Co-authored-by: Claude Opus 4.6 (1M context) <noreply@anthropic.com>
---
 platform/internal/db/redis.go | 18 +++++++++++++++---
 1 file changed, 15 insertions(+), 3 deletions(-)
diff --git a/platform/internal/db/redis.go b/platform/internal/db/redis.go
index 6b99cfe4..5300ff62 100644
--- a/platform/internal/db/redis.go
+++ b/platform/internal/db/redis.go
@@ -28,16 +28,28 @@ func InitRedis(redisURL string) error {
 	return nil
 }
 
-// SetOnline sets the workspace liveness key with a 60s TTL.
+// LivenessTTL is the TTL for the workspace liveness key in Redis.

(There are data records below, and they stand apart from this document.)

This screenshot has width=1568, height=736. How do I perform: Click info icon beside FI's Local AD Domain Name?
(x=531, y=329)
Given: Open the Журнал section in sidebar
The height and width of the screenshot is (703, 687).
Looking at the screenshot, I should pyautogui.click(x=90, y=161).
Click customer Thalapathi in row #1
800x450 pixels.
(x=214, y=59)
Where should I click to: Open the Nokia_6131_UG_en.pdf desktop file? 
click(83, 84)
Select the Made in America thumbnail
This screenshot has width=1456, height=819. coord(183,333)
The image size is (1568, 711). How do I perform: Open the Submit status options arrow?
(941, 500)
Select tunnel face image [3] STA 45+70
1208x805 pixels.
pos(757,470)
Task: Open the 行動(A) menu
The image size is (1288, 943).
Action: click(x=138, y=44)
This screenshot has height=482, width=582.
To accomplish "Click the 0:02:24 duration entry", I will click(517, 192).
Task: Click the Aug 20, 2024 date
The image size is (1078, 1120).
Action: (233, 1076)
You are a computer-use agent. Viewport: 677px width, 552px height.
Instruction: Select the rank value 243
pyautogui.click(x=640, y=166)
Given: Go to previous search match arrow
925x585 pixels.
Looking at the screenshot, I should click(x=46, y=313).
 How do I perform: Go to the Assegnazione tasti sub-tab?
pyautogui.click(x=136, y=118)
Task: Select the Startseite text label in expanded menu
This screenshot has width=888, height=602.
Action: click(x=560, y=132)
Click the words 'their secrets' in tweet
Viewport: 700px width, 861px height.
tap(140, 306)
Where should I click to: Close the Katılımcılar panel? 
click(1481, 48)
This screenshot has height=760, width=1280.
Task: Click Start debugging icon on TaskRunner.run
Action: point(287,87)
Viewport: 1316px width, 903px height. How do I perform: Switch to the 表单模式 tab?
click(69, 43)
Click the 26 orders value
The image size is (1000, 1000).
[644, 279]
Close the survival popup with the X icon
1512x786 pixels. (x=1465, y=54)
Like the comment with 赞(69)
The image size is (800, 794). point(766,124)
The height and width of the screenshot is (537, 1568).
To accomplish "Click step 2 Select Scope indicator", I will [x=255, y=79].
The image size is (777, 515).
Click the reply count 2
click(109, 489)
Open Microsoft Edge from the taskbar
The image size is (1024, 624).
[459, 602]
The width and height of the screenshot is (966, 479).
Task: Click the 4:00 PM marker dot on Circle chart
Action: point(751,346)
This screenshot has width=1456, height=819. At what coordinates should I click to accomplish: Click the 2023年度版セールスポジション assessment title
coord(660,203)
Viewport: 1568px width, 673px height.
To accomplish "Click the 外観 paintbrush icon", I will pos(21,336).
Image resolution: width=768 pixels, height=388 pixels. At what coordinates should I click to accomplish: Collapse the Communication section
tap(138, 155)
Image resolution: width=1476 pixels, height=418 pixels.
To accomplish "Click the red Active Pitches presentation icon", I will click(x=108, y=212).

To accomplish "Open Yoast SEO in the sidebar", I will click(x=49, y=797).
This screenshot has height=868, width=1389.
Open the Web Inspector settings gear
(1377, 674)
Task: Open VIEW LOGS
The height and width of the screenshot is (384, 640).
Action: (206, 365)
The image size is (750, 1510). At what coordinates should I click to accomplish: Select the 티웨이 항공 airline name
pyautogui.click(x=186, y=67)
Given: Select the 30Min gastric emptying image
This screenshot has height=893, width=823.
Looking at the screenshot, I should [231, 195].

+// Must be > heartbeat interval × (max acceptable missed heartbeats).
+// Workspace heartbeat loop fires every 30s; a busy Claude Code / Opus
+// synthesis can starve the asyncio scheduler for 60-120s, so a 60s TTL
+// triggered false-positive "unreachable — restart" cycles on busy
+// leaders every ~30 minutes (see README in this package + the commit
+// message). 180s allows up to ~5 missed heartbeats before we conclude
+// the container is actually dead, which still cleanly detects real
+// crashes (the a2a_proxy reactive IsRunning() check catches those on
+// the first failed forward, independent of TTL).
+const LivenessTTL = 180 * time.Second
+
+// SetOnline sets the workspace liveness key with the LivenessTTL.
 func SetOnline(ctx context.Context, workspaceID string) error {
 	key := fmt.Sprintf("ws:%s", workspaceID)
-	return RDB.Set(ctx, key, "online", 60*time.Second).Err()
+	return RDB.Set(ctx, key, "online", LivenessTTL).Err()
 }
 
 // RefreshTTL refreshes the liveness TTL for a workspace.
 func RefreshTTL(ctx context.Context, workspaceID string) error {
 	key := fmt.Sprintf("ws:%s", workspaceID)
-	return RDB.Expire(ctx, key, 60*time.Second).Err()
+	return RDB.Expire(ctx, key, LivenessTTL).Err()
 }
 
 // CacheURL caches a workspace URL for fast resolution.